[Saved data entries]
##########

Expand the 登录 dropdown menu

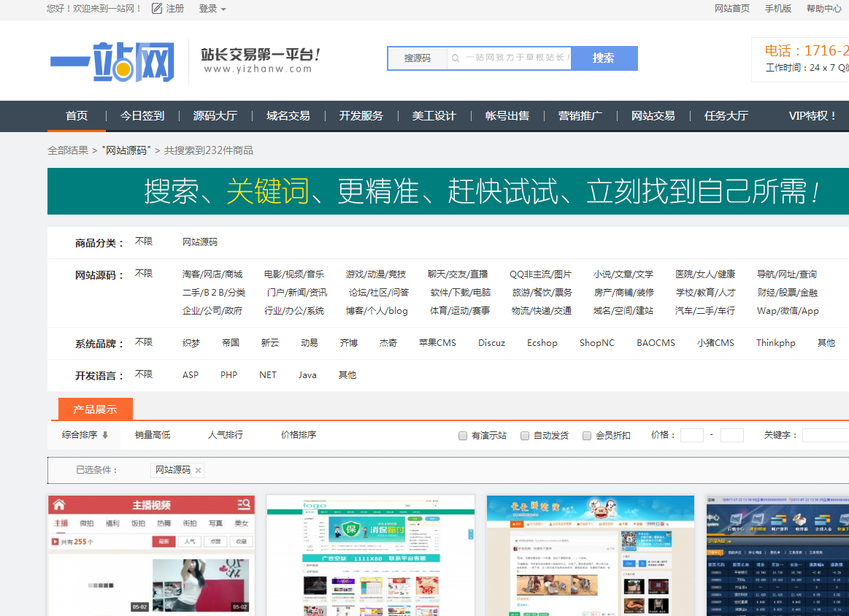click(212, 9)
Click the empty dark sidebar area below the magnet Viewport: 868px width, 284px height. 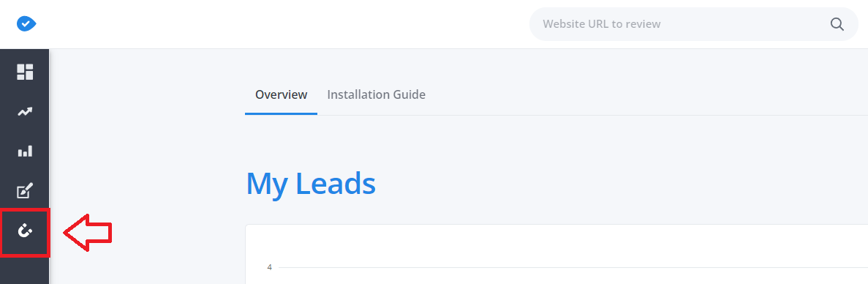point(24,271)
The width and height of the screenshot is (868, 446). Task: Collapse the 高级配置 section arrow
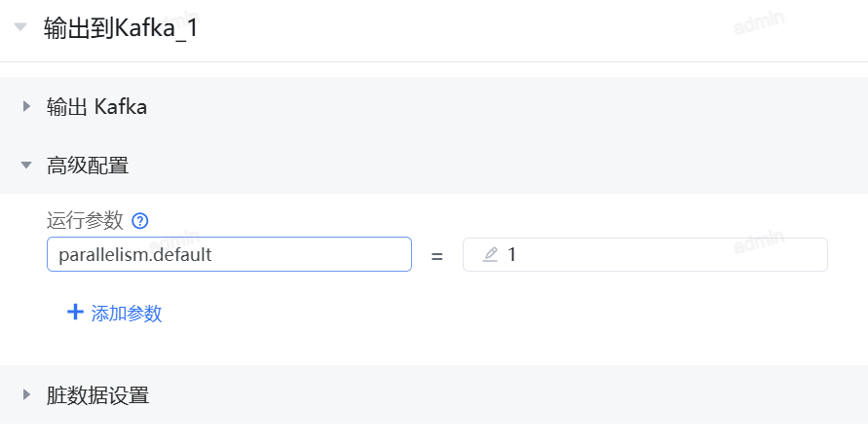coord(26,166)
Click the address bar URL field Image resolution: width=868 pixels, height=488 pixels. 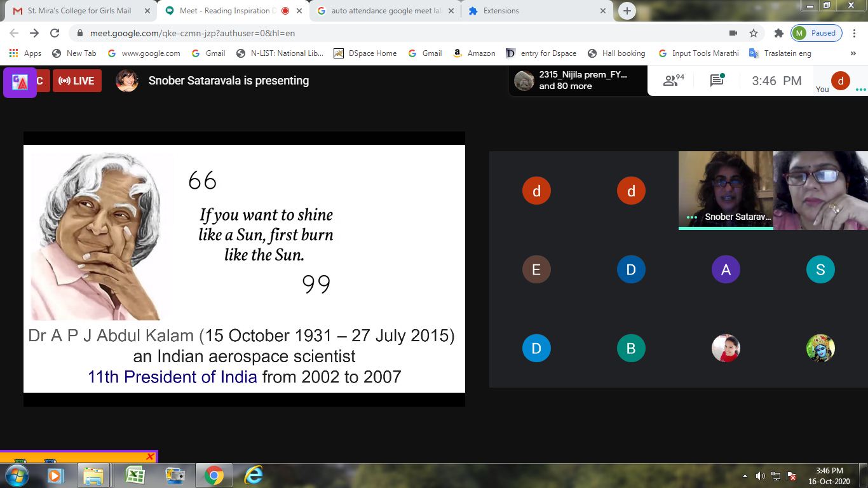381,33
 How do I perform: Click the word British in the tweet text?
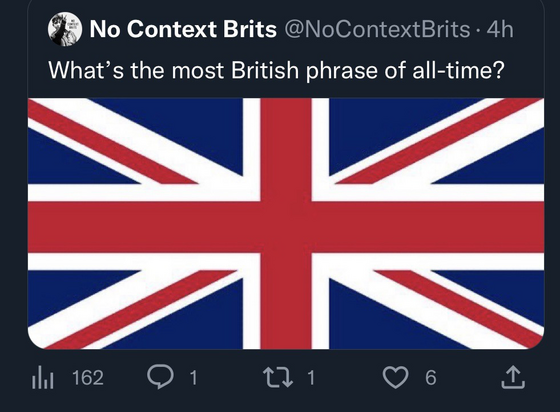[x=265, y=70]
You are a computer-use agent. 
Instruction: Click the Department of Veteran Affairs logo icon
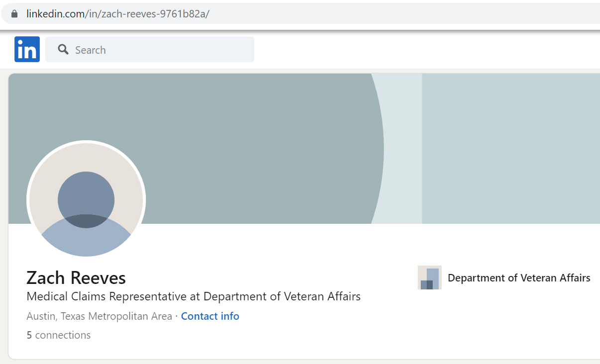point(429,277)
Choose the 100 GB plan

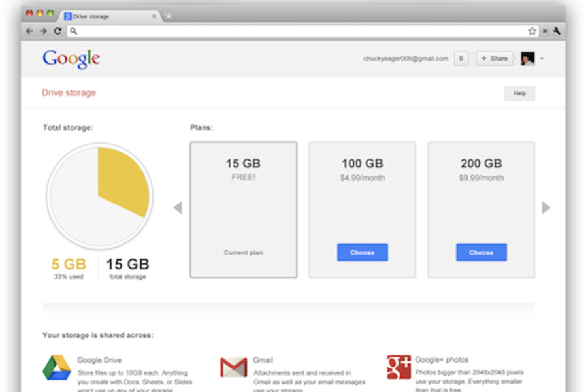(362, 252)
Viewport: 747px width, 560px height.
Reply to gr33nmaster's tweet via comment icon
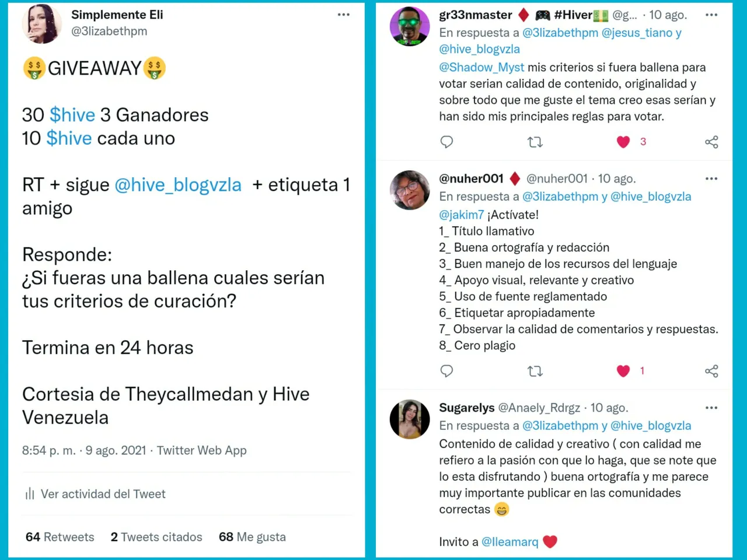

##########

Problem details: Which lines run from the one containing "How do I perform: Click" to the end of the data above? Set down those lines exactly, and only those, without any pictures.

Written response:
 How do I perform: Click the word British in the tweet text?
[x=265, y=70]
You are a computer-use agent. 
Instruction: Click the Department of Veteran Affairs logo icon
point(429,277)
Choose the 100 GB plan

(362, 252)
Viewport: 747px width, 560px height.
Reply to gr33nmaster's tweet via comment icon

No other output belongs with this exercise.